■ ASSIGNMENT: Retype the entire article on community pharmacies and the Medicaid rule word for word.

Community Pharmacies Raise Concerns About Medicaid Rule
Community pharmacists and others are concerned about a rule finalized last month by CMS that will reduce Medicaid reimbursements to pharmacies for generic medications, the Miami Herald reports(Hotakainen, Miami Herald, 8/7).
The rule, mandated by the Deficit Reduction Act of 2005 and scheduled to take effect on Dec. 30, seeks to ensure that Medicaid can obtain prescription drug discounts similar to those obtained by private entities. The rule will redefine the average manufacturer price for brand-name and generic medications. States use AMPs to calculate Medicaid reimbursement rates for medications. Under the rule, the federal government will post AMPs on a Web site that consumers could access.
In addition, the rule will limit the federal share of the cost of brand-name medications when at least three generic versions are available. The rule will exclude pharmacy benefit managers and pharmacies in nursing homes and assisted living facilities.
According to CMS, the rule will save the federal government and states $8.4 billion over the next five years (California Healthline, 7/10).

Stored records
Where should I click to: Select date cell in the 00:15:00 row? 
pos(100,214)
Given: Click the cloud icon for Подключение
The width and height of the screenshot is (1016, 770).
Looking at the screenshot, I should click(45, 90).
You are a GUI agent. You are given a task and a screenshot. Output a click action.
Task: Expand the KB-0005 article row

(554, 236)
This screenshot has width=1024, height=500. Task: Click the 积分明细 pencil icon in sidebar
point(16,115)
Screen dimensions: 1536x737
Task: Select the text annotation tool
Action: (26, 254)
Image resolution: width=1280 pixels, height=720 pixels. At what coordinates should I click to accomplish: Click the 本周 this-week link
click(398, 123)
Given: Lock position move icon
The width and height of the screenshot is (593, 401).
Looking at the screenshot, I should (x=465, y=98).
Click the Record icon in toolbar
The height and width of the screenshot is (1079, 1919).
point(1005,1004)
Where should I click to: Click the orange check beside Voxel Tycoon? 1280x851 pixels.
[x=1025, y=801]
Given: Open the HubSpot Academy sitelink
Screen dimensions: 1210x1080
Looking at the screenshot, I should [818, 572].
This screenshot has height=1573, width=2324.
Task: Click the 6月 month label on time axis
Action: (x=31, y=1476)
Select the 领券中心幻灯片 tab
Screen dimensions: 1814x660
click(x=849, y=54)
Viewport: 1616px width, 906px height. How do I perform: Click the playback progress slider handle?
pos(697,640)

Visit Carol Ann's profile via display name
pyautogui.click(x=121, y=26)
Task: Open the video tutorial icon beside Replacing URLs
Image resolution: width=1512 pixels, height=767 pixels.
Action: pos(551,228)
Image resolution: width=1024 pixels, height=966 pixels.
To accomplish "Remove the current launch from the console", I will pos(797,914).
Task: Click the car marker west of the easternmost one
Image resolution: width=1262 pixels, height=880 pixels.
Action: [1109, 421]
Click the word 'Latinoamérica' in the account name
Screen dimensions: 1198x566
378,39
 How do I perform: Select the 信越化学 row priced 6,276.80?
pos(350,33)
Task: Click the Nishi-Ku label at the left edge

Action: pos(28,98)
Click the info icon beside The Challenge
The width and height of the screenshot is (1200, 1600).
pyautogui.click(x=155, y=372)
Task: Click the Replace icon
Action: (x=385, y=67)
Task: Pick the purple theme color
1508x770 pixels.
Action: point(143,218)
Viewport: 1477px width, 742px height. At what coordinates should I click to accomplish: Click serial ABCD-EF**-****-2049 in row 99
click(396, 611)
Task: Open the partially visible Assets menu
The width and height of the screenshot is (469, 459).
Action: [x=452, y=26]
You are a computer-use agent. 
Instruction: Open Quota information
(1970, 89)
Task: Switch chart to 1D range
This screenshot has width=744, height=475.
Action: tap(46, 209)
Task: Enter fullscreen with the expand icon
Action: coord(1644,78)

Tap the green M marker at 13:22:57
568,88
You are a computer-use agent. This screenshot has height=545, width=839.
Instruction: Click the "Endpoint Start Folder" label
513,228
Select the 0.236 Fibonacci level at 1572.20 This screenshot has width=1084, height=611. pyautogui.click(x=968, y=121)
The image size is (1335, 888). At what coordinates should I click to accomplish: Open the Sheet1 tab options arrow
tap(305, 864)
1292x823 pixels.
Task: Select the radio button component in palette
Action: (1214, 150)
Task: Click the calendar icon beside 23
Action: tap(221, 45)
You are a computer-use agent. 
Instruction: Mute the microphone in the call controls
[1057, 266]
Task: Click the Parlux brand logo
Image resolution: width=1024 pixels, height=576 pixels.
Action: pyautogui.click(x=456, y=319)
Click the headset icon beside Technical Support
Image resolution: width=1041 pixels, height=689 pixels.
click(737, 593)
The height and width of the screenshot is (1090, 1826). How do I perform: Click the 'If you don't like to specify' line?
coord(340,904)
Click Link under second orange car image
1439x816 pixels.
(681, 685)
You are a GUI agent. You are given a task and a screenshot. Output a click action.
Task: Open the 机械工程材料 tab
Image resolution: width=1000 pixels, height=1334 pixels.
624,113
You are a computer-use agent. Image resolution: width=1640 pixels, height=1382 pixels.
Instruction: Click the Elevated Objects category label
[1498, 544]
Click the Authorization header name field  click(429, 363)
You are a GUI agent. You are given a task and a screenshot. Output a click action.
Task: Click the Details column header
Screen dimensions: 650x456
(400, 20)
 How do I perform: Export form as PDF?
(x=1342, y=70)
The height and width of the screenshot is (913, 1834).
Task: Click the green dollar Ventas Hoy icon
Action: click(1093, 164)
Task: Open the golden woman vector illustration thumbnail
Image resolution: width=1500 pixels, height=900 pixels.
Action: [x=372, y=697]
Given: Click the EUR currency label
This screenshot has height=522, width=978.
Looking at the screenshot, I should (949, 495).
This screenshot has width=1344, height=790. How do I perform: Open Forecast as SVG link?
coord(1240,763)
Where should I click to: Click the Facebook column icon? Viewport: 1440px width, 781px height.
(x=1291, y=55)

■ RESPONSE FOR THIS EXERCISE:
Community Pharmacies Raise Concerns About Medicaid Rule
Community pharmacists and others are concerned about a rule finalized last month by CMS that will reduce Medicaid reimbursements to pharmacies for generic medications, the Miami Herald reports(Hotakainen, Miami Herald, 8/7).
The rule, mandated by the Deficit Reduction Act of 2005 and scheduled to take effect on Dec. 30, seeks to ensure that Medicaid can obtain prescription drug discounts similar to those obtained by private entities. The rule will redefine the average manufacturer price for brand-name and generic medications. States use AMPs to calculate Medicaid reimbursement rates for medications. Under the rule, the federal government will post AMPs on a Web site that consumers could access.
In addition, the rule will limit the federal share of the cost of brand-name medications when at least three generic versions are available. The rule will exclude pharmacy benefit managers and pharmacies in nursing homes and assisted living facilities.
According to CMS, the rule will save the federal government and states $8.4 billion over the next five years (California Healthline, 7/10).